Software – LM Studio

Ok, jetzt hab ich den Rechner, aber wie bekomme ich da ein LLM drauf? Der einfachste Weg: eine Software verwenden, die umfangreiche Auswahllisten verfügbarer LLMs (primär im GGUF-Format) zeigt, die dann geladen und installiert werden können. Zudem war mir eine Benutzeroberfläche wichtig, die denen von ChatGPT in der Weboberfläche sehr ähnelt, denn damit kenne ich mich mittlerweile aus. All das habe ich bei der kostenfreien Software LM Studio (für Windows und Mac) gefunden. Diese bietet eine intuitive Benutzeroberfläche und erleichtert die Suche, den Download und die Nutzung verschiedener LLMs wesentlich. Wichtig ist, dass LM Studio die Rechenlast flexibel zwischen CPU und GPU verteilen kann und somit die vorhandenen Ressourcen optimal nutzt. Ich habe in den Tests zudem die Erfahrung gemacht, dass eine Reihe von Einstellungen in LM Studio dafür sorgen, dass alles etwas schneller geht oder überhaupt läuft:

  • GPU-Offload maximieren: Die Modell-Layer wurden so weit wie möglich auf die leistungsstarke 40-Kern-GPU ausgelagert.

- _Extrahierte Einträge_
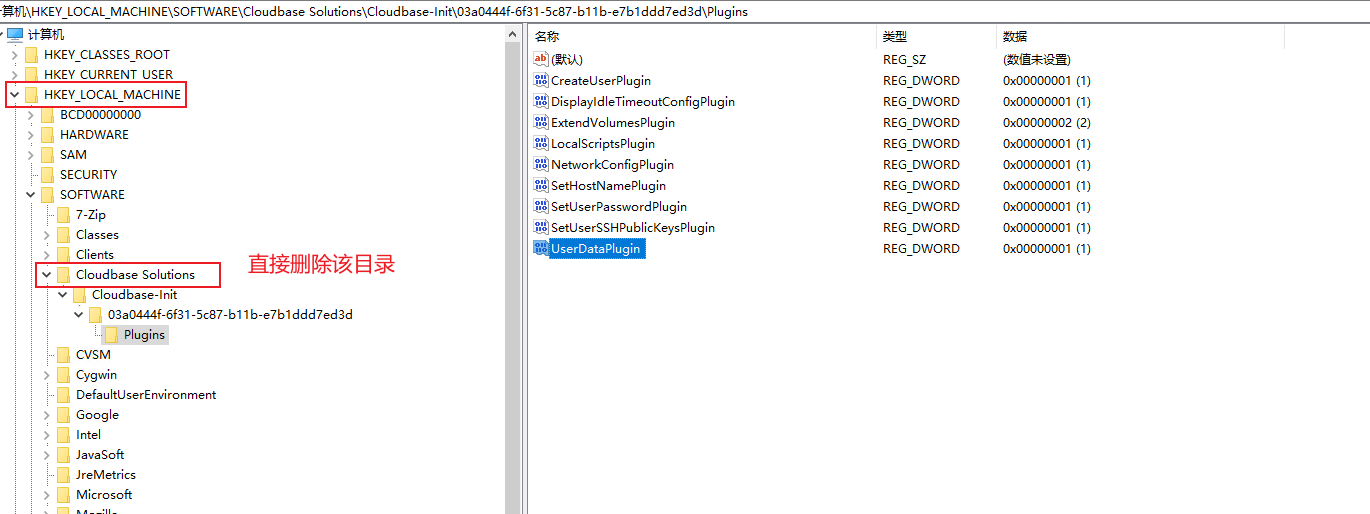Click the string value icon for (默认)
The image size is (1370, 514).
click(x=541, y=60)
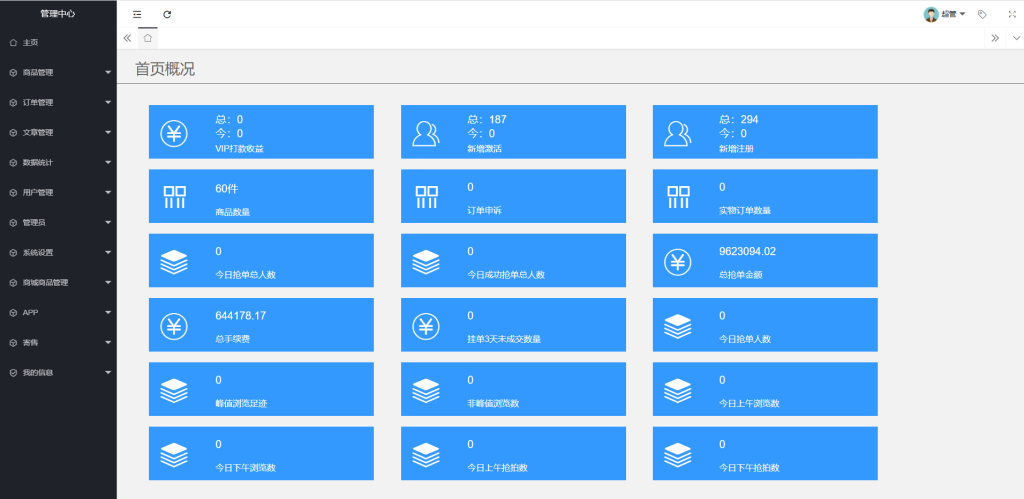Click the user icon on 新增注册 card
This screenshot has width=1024, height=499.
click(678, 133)
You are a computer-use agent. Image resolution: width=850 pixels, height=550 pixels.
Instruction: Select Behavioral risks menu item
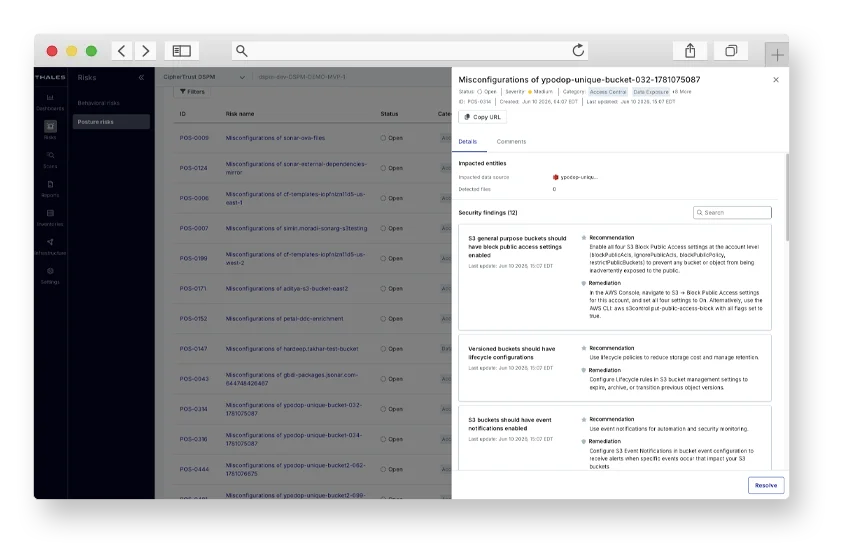[99, 103]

- _Aufgabe_
Für welche Betriebssysteme gibt es LM Studio laut dem Textauszug? Die Auflistung steht in keinem Zusammenhang mit dem Textauszug.

- _Antwort_
Für Windows und Mac.